The car pulled up to face a home slot and they climbed out so that it could drive in and elevate out of the way for the next returning vehicle. Louie didn’t wait for them to open the door, but climbed into the front and out before the door slid shut. At the office, other than an occasional excursion to Livvy’s side to glean some attention, he was showing a strong tendency to stay within inches of Chris’ left hand.
“What do you think will happen to her? Marcy?” Livvy asked.
“It’s no different here in D.C. than on the West Coast.”

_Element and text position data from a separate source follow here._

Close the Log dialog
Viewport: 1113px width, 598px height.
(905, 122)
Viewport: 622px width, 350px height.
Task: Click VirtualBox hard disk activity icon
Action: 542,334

“Meaning, I suppose, that it probably all depends on whether she gets some media-savvy attorney,” Livvy said. “For once not a bad thing. That bird already hit the window way too hard.”
“Whatever happens, we can probably assume that it will be nothing she would consider worse than what has happened already,” Chris agreed. “At any rate, it’s a Homicide case, not an LLE case, although we still each have to prepare a report. If it were an LLE case, we’d handle it differently. But you’ll find that out soon enough.”
They’d reached the squad room. There was a short pause in the underlying buzz of voices when they walked in but it didn’t last long. By tomorrow, she figured, they’d have moved on, and she and Louie would attract no more attention than a firefly on the Fourth. Chris reached his desk and, hooking his chair with his leg, pulled it in and sat down.